| DIRECTIONS |
Exactly the lines from the top of the records below through the one containing "[button] (1074, 220)" must be set down, with no line added or dropped.

| EXTRACTED INFORMATION |
>>>>>
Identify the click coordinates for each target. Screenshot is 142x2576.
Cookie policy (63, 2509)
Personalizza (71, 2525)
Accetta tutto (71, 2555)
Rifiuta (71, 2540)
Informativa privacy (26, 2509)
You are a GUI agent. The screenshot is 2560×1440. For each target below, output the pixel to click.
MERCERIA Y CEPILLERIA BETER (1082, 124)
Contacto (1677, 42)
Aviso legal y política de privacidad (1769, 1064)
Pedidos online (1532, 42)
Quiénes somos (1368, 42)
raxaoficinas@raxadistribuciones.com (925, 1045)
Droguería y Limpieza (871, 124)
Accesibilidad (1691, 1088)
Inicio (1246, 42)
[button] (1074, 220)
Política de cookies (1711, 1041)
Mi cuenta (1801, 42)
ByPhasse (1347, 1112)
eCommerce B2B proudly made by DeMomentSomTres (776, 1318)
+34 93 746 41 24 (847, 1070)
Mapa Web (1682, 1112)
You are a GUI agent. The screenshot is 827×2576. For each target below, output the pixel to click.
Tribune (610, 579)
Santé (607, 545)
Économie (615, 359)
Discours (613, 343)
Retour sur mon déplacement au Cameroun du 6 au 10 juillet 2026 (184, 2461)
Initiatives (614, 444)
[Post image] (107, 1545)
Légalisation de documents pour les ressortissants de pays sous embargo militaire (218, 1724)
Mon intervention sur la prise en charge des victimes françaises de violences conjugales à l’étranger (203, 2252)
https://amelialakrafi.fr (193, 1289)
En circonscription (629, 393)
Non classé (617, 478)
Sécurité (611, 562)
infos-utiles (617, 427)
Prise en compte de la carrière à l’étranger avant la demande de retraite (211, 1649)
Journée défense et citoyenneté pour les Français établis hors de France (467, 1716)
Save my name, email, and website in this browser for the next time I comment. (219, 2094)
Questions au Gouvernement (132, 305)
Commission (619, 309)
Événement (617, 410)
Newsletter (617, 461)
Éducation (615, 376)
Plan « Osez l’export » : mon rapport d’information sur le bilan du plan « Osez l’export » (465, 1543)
<<<<<
| RESULT |
Identify the click coordinates for each target. Screenshot is 142x2576.
Cookie policy (63, 2509)
Personalizza (71, 2525)
Accetta tutto (71, 2555)
Rifiuta (71, 2540)
Informativa privacy (26, 2509)
You are a GUI agent. The screenshot is 2560×1440. For each target below, output the pixel to click.
MERCERIA Y CEPILLERIA BETER (1082, 124)
Contacto (1677, 42)
Aviso legal y política de privacidad (1769, 1064)
Pedidos online (1532, 42)
Quiénes somos (1368, 42)
raxaoficinas@raxadistribuciones.com (925, 1045)
Droguería y Limpieza (871, 124)
Accesibilidad (1691, 1088)
Inicio (1246, 42)
[button] (1074, 220)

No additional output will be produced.